A little over a month ago, my new puppy, Bear, was struck by a car, which killed him. He was just over 3 months old. I posted a description of that event in detail on another posting in this area - it is called "Hit by a car". 

http://www.germanshepherds.com/forum/loving-memory/192293-hit-car.html 

I've lost pets before, growing up, but it was always due to old age, and to be honest, their deaths never really bothered me. I cared for them, I believe, but it was only natural, I suppose. 

Bear's death was not like that. Happening at such a young age, and right in front of me, and in such a violent fashion has been and still is difficult. 

He's the last thing I think about before I go to sleep, and the first thing I think about when I wake up. When I get in my car to go work, I think about how I took him for car rides, and when I see snow on the ground, I think about how much he enjoyed snow the one time he got to see it. 

I think of him walking down a street corner that reminds me of our visit to Boulder. Even small things like my slippers he liked to chase, or a couple bare spots on the carpet that he chewed up. The other day, I was just walking to the restroom, and the memory of the moment of impact surfaced, unbidden, for no particular reason. 

I think what got me thinking about all of this was facebook - I was glancing at my profile, and my first picture of him popped up randomly, and FB asked when I took it. That picture is attached. 

There's a thousand small things that remind me of him, no matter where I go, or what I'm doing. He's never far from my thoughts, throughout the entire day, every day since his death. 

While this isn't necessarily a bad thing, because I want to remember him, I have to wonder if this is standard. I've never lost anyone or anything I cared for so much before, so this sort of thing is new to me. 

I love him. And I miss him. And the last thing I want to do is forget about him.
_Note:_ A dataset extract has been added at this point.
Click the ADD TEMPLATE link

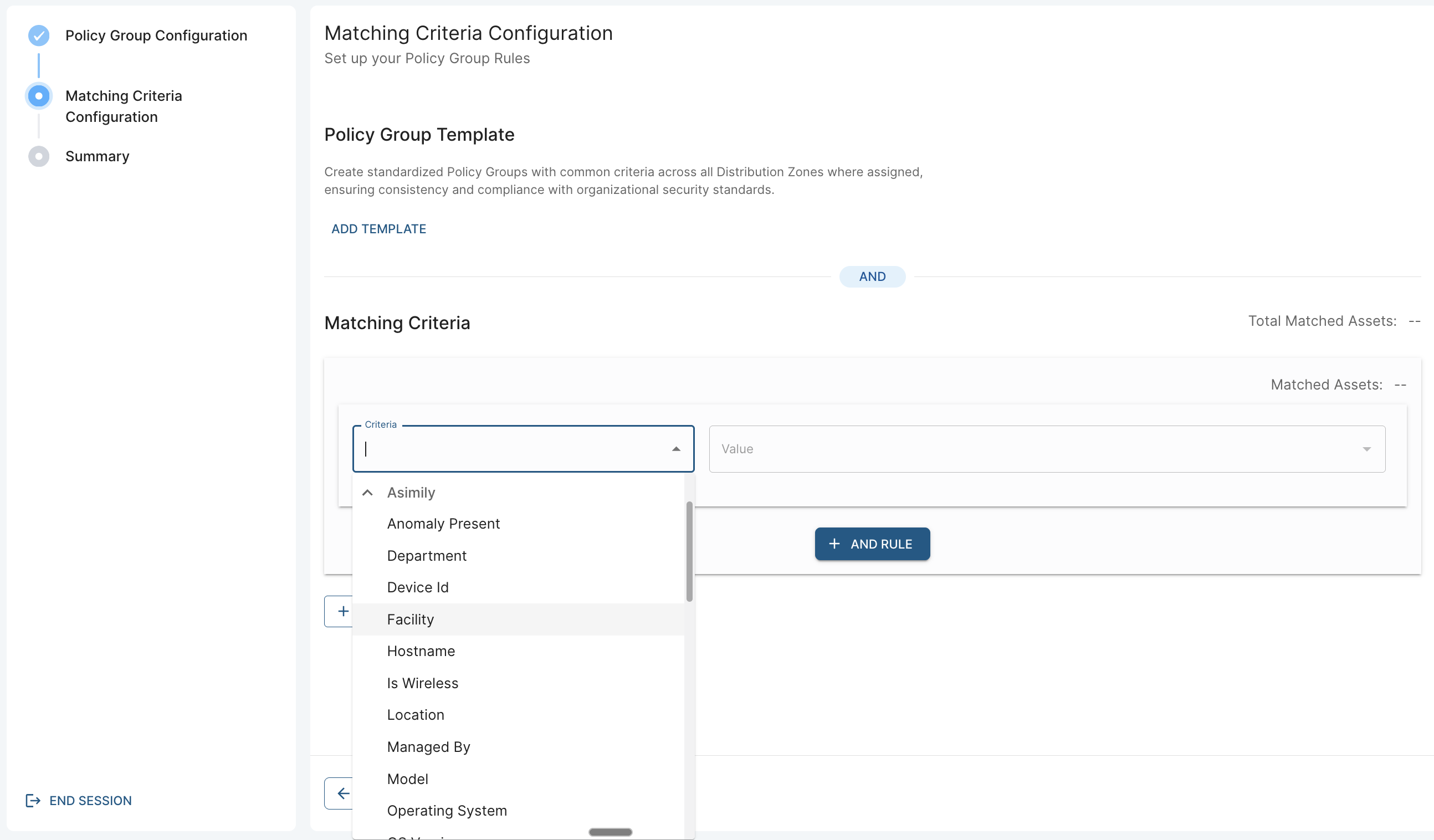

But each time I think about him it's almost like re-living his death all over again, like opening a wound that just won't heal. 

How can I remember him, but be distanced from the pain of his death? It is difficult to separate the two.


----------



## Kyleigh (Oct 16, 2012)

Grief and grieving affect people very differently. I think the way Bear was taken from you was so traumatic (as opposed to passing at an old age), is why you are taking this harder than you anticipated. 

Outside of PTS your pet because of old age, pain, suffering, etc. you had ZERO choice in Bear's death. And it was a horrific death. 

When these feelings come over you, give in to them. Don't try and hide them, don't try and stop crying. Let yourself grieve and mourn for the loss of a pet that you adored, even for a short time. Right now, I wouldn't try and distance myself. When I lost my last dog at the young age of 6.5 I was "lost" for an entire month. I had "put everything away" but was still calling for her in the morning to go outside, and looking for her at odd times to go for a walk. 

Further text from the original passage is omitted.